TASK DIRECTIONS:
From the text on the British Nursing Index below, output word for word the passage that begins at the words "In 1991, the" and stops after the words "database in 1994.".

TEXT FOR ANALYSIS:
════════════════
British Nursing Index
- Producer: ProQuest (United Kingdom)
- History: 1996 to present
- Languages: English

Access
- Cost: subscription

Coverage
- Disciplines: nursing and midwifery
- Format coverage: Journal articles
- Temporal coverage: 1985 to present
- Update frequency: Monthly

Links
- Website: proquest.libguides.com/BNI
- Title list(s): www.proquest.com/documents/Title_List_-_British_Nursing_Index.html

= British Nursing Index =

Database

The British Nursing Index (BNI) is a bibliographic database of nursing and midwifery journal articles. The index contains details of English language articles from 1985 to the present, and is updated monthly. As of 2016, the database covers more than 700 journal titles, over half of which are current publications.

In 1991, the Nursing and Midwifery Index (NMI) was created by health librarians at Poole Hospital, Salisbury District Hospital and Bournemouth University; this became a database in 1994.

The BNI database was formed in 1996 with the merging of the Nursing and Midwifery Index database and the Royal College of Nursing's Nursing Bibliography. The BNI database was launched on 1 January 1997 and covered 220 journals. As of September 2013, 81 of the journal titles indexed by BNI are not covered by the CINAHL databases, and 51 of these are published in the UK.
════════════════
DATA TO EXAMINE:
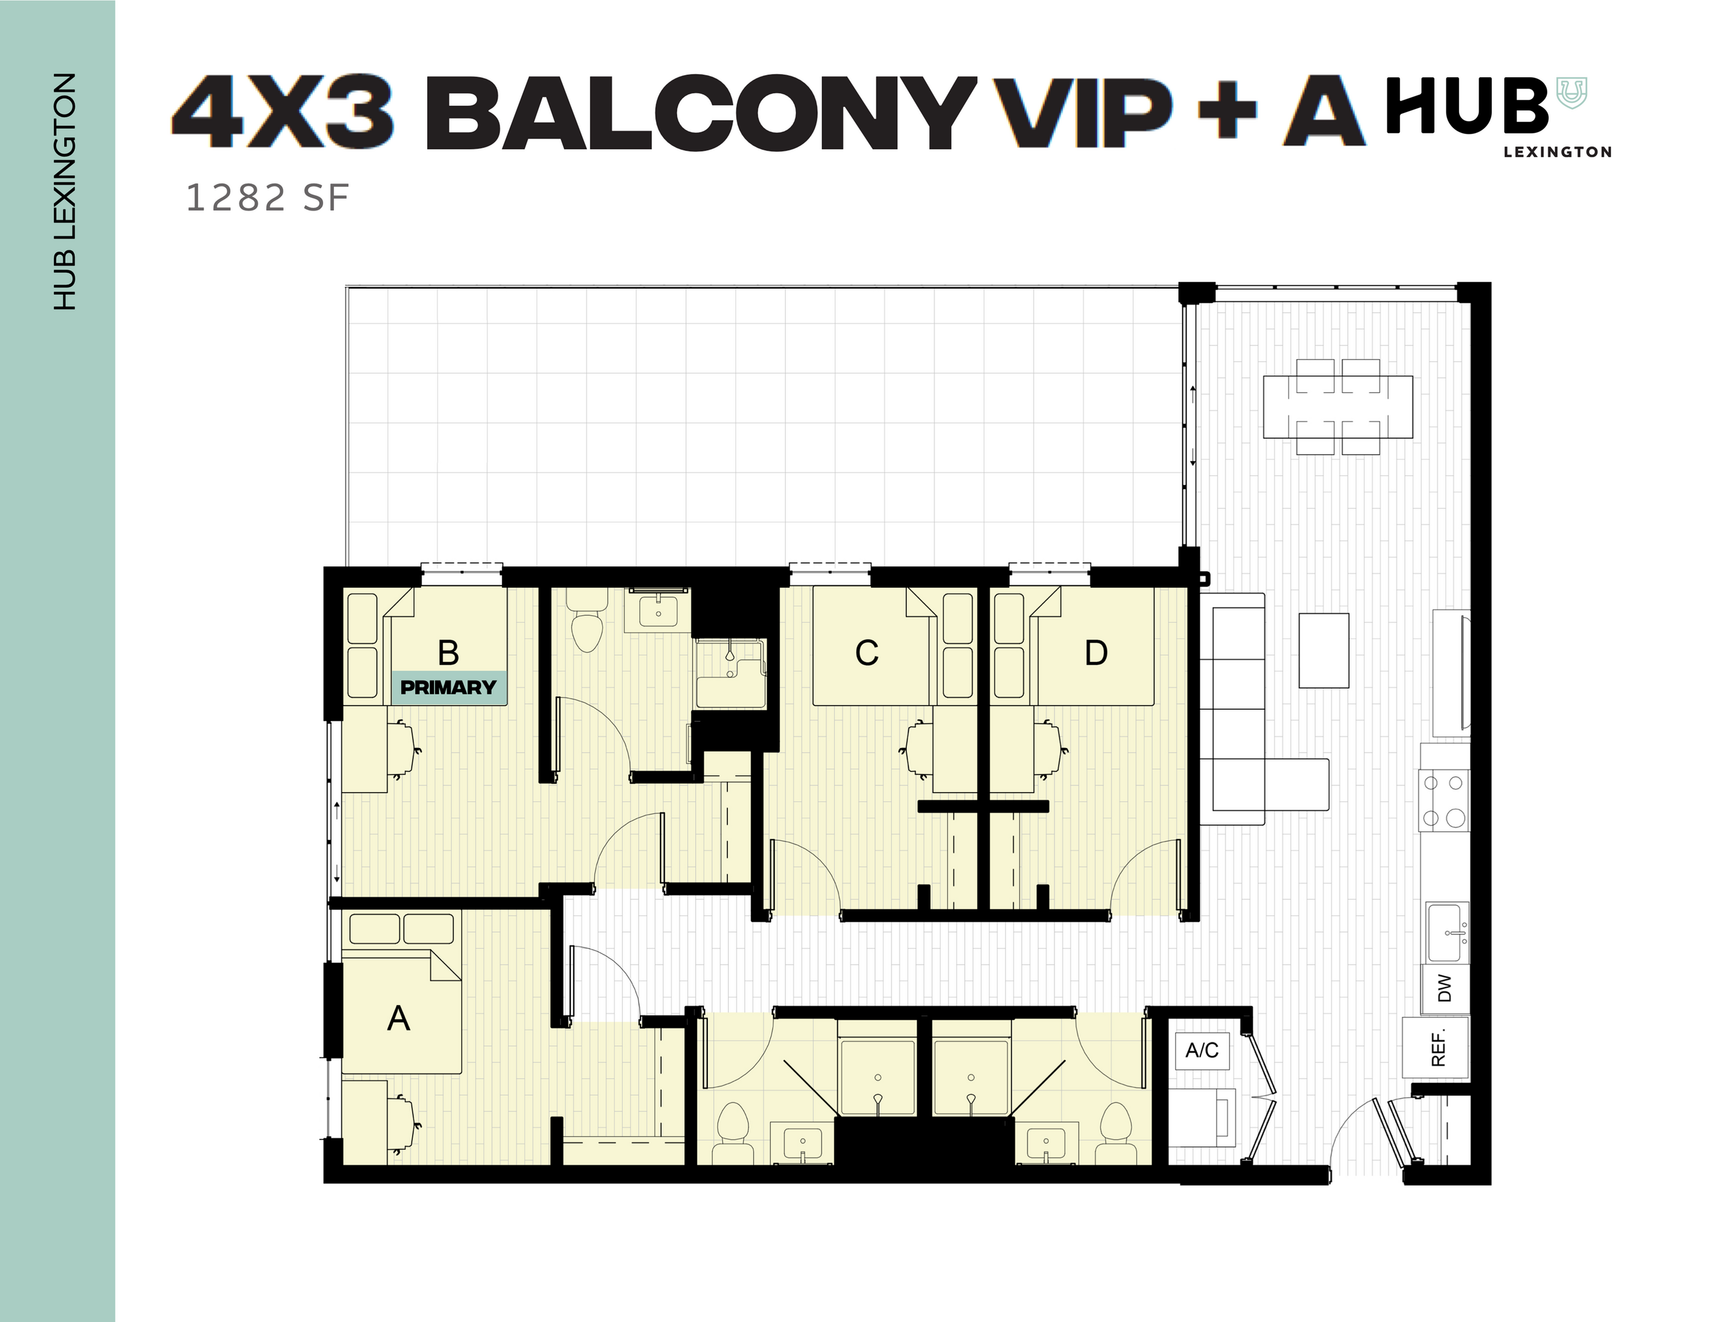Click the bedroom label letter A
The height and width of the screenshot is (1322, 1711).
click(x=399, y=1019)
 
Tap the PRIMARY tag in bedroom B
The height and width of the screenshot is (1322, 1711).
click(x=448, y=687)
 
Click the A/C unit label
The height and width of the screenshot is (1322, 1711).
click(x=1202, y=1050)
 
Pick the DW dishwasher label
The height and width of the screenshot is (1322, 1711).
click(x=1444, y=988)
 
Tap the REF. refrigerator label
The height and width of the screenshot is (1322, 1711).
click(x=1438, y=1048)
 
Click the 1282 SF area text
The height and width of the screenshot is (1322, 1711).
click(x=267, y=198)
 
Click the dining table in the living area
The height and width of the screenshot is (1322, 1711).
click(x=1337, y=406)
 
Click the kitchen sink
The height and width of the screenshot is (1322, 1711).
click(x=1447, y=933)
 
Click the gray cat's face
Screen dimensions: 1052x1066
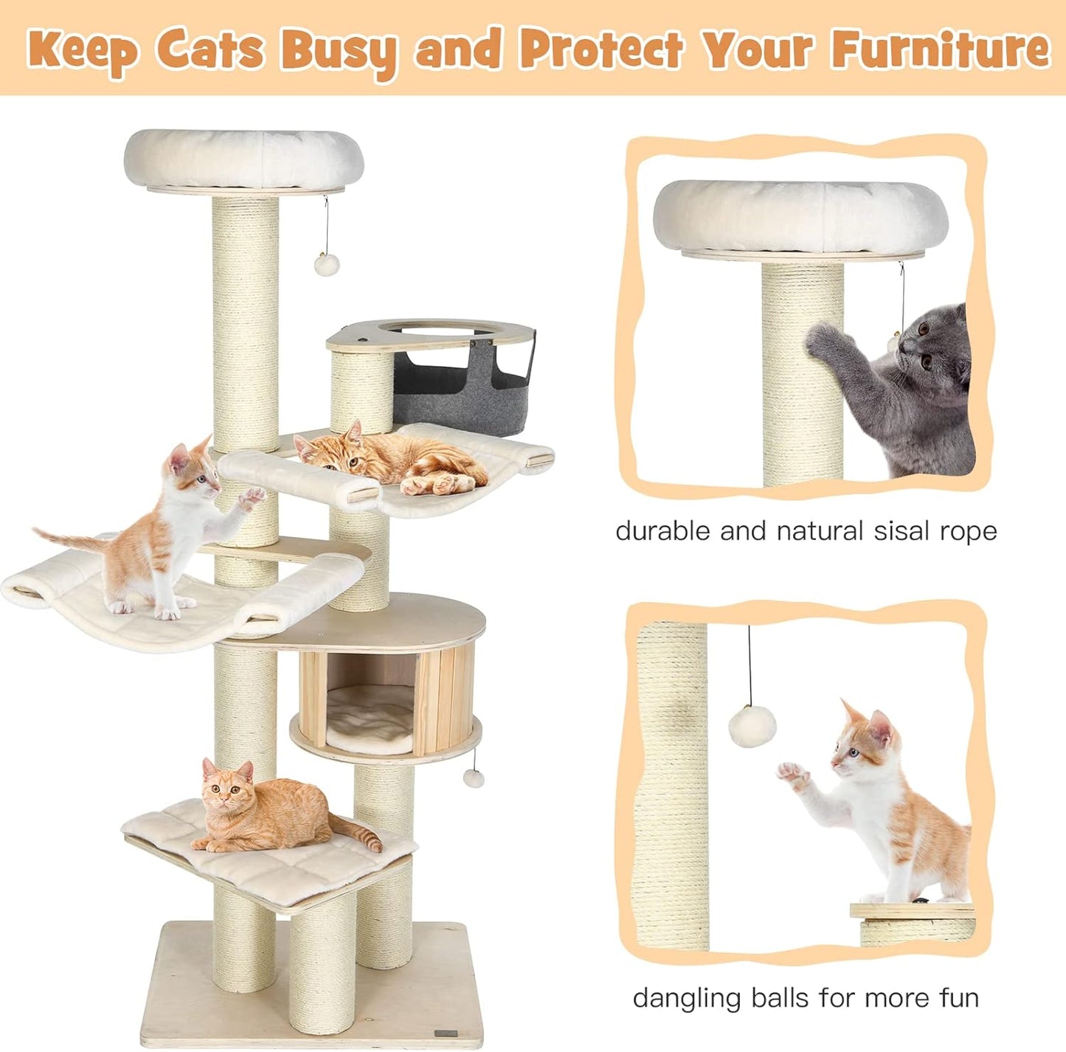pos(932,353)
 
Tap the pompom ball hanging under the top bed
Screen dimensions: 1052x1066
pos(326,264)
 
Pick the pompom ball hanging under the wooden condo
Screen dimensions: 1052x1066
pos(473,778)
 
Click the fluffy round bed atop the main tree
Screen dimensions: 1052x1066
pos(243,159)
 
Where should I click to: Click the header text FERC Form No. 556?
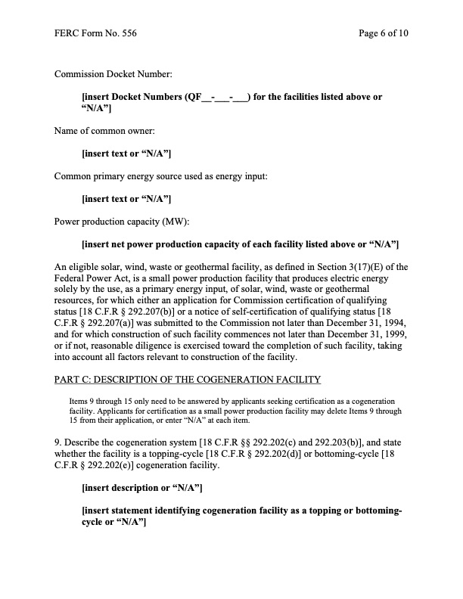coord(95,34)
════════════════
OUTPUT OF THE TASK:
In 1991, the Nursing and Midwifery Index (NMI) was created by health librarians at Poole Hospital, Salisbury District Hospital and Bournemouth University; this became a database in 1994.